# Goal of the exercise:
Starting at the top of the entries, restate word for word each line up to and including the one with "Click the Export".

# Data to examine:
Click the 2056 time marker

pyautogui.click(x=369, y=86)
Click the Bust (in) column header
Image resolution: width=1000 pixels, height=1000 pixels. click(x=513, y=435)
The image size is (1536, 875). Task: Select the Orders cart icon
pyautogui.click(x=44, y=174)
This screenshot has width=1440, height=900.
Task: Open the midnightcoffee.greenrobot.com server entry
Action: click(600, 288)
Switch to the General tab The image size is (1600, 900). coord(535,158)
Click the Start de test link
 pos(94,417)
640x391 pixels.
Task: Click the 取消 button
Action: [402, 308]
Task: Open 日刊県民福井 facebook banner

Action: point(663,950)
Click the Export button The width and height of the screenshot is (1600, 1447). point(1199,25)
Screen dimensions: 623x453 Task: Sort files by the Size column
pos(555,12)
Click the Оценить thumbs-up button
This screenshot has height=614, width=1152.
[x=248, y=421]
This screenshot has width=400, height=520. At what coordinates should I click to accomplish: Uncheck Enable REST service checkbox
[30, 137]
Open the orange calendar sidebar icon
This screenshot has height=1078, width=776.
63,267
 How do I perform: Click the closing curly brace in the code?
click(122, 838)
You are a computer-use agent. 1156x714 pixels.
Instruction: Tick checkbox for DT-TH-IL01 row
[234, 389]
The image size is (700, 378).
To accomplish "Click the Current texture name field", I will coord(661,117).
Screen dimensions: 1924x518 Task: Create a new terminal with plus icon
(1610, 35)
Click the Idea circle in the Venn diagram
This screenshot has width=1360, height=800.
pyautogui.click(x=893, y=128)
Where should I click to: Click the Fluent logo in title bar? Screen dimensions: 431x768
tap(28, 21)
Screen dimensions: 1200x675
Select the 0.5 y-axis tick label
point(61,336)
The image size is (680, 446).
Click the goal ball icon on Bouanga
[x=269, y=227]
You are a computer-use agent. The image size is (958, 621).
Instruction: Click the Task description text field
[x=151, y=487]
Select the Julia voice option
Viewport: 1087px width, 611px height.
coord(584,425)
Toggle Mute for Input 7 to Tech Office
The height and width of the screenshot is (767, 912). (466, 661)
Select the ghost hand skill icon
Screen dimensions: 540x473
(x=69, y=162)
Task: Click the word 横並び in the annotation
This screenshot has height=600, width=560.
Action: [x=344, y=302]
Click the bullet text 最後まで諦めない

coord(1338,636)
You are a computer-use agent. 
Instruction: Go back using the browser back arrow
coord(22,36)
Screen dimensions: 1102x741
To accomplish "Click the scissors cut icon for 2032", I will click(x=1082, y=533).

# Solved exercise:
Click the 2056 time marker

pyautogui.click(x=369, y=86)
Click the Bust (in) column header
Image resolution: width=1000 pixels, height=1000 pixels. click(x=513, y=435)
The image size is (1536, 875). Task: Select the Orders cart icon
pyautogui.click(x=44, y=174)
This screenshot has width=1440, height=900.
Task: Open the midnightcoffee.greenrobot.com server entry
Action: click(600, 288)
Switch to the General tab The image size is (1600, 900). coord(535,158)
Click the Start de test link
 pos(94,417)
640x391 pixels.
Task: Click the 取消 button
Action: [402, 308]
Task: Open 日刊県民福井 facebook banner

Action: point(663,950)
Click the Export button The width and height of the screenshot is (1600, 1447). point(1199,25)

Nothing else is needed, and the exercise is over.